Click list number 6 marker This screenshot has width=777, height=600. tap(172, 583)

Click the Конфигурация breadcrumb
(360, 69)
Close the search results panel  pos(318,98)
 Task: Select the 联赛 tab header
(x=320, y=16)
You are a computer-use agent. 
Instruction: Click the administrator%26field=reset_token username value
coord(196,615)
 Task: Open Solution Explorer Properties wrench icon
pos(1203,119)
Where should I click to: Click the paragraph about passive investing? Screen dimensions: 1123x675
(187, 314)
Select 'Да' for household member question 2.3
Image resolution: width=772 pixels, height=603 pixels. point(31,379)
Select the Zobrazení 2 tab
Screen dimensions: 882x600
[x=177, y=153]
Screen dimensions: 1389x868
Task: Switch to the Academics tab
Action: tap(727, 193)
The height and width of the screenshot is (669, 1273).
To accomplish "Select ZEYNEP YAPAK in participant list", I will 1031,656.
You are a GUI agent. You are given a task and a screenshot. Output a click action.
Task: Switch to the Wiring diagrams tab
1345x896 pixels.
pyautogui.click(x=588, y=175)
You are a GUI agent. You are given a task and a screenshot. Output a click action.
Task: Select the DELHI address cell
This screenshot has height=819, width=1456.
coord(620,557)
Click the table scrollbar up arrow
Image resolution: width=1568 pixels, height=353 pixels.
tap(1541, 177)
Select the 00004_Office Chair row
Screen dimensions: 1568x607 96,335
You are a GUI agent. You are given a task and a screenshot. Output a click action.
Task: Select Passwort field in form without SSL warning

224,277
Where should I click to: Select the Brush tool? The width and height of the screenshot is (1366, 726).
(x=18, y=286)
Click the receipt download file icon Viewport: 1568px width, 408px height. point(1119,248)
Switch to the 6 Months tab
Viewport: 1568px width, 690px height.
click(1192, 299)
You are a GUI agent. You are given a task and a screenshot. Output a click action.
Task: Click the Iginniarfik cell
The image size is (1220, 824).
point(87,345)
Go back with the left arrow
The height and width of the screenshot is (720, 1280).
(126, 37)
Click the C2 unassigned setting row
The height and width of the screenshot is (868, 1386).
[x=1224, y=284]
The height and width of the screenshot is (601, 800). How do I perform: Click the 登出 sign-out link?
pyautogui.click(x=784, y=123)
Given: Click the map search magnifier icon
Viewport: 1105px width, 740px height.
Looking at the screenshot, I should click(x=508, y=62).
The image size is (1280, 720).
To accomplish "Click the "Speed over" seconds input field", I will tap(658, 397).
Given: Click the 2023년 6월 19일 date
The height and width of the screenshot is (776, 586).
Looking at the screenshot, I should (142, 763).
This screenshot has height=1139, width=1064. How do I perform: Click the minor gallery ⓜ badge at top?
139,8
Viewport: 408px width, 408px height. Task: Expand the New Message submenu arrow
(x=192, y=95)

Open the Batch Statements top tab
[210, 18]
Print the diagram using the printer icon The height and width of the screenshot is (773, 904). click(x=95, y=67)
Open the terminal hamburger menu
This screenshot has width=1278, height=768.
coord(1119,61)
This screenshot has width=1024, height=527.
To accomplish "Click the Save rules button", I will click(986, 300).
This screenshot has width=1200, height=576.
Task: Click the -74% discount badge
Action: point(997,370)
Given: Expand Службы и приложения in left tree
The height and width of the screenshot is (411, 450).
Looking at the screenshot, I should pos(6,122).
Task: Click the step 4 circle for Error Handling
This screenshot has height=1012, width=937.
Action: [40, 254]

WORK REQUIRED ▸ Going through the material, how many lines contain the word "search"? Please give only the number.

RESPONSE TO THE EXERCISE ▸ 2